§ Exercise
In the records below, change every "Viewport" to "Display" and write them out again with nothing else altered.

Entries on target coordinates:
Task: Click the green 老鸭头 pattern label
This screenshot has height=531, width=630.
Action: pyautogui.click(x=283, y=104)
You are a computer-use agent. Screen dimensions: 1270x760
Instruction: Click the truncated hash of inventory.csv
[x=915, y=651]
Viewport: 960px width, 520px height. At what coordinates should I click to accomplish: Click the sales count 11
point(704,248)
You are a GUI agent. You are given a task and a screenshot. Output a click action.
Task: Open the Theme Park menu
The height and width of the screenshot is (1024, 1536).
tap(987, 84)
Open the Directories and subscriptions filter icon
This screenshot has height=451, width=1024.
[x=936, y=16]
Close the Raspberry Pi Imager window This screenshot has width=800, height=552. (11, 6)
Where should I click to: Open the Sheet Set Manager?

§ Correct result
Task: Click the green 老鸭头 pattern label
This screenshot has height=531, width=630.
Action: pyautogui.click(x=283, y=104)
You are a computer-use agent. Screen dimensions: 1270x760
Instruction: Click the truncated hash of inventory.csv
[x=915, y=651]
Display: 960px width, 520px height. At what coordinates should I click to accomplish: Click the sales count 11
point(704,248)
You are a GUI agent. You are given a task and a screenshot. Output a click action.
Task: Open the Theme Park menu
The height and width of the screenshot is (1024, 1536).
tap(987, 84)
Open the Directories and subscriptions filter icon
This screenshot has height=451, width=1024.
[x=936, y=16]
Close the Raspberry Pi Imager window This screenshot has width=800, height=552. (11, 6)
Where should I click to: Open the Sheet Set Manager?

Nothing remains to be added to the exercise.